## TEXT SEGMENT
☆ ☆ ☆

Millions of people who take both illegal drugs and legal highs could contribute to the development of new drugs to treat a range of mental disorders lacking effective medicines, said Professor David Nutt, a psychiatrist at Imperial College London.

There is a crisis in the drug-discovery pipeline for mental health but one way of helping would be to collate the personal experiences of the many people who regularly use drugs on a recreational basis, Professor Nutt said in a comment article written for the journal Nature.

Serendipity has already played a critical role in the discovery of new drugs for psychiatric conditions, he says. For instance, the antibiotic minocycline and the anti-clotting agent warfarin both emerged by accident as possible treatments for schizophrenia, he said.

Other legal prescription drugs taken for particular illnesses might also have unwitting effects on the brain and that knowledge could be exploited by drugs companies looking for new avenues of research into psychiatric disorders, he suggested.

“Every day, billions of people take medicines. Some of these drugs may have unexpected effects on symptoms of brain disorders, but at present there is no way to collect this information,” Professor Nutt says.

“Most Western nations already collect information on adverse effects. We should establish parallel schemes to report psychiatric benefits. Commonly used medicines are considered safe, so trial for psychiatric benefits could be fast-tracked,” he said.

But a rather different and more radical approach would be to tap into the recreational use of non-prescription drugs, he suggested.

“Millions of people take these compounds, and not all of the drugs are illegal. Indeed, certain legal highs have chemical similarities with therapeutic drugs and could lift mood or reduce anxiety. Users are often keen to share their experiences, at least through online questionnaires,” Professor Nutt said.

☆ ☆ ☆

## COLLECTED DATA

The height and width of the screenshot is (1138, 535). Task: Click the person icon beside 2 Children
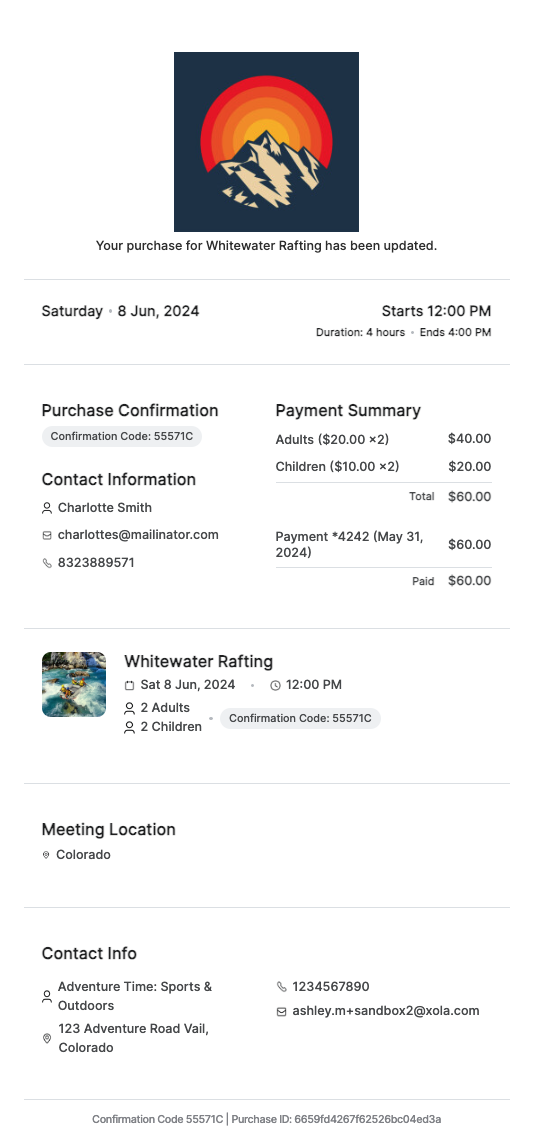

☆ ☆ ☆

## TASK ITEM
Please write out everything in the drug-discovery article from "There is a crisis" down to "the journal Nature.". Work only from the drug-discovery article, not from the listing.

## RESULT
There is a crisis in the drug-discovery pipeline for mental health but one way of helping would be to collate the personal experiences of the many people who regularly use drugs on a recreational basis, Professor Nutt said in a comment article written for the journal Nature.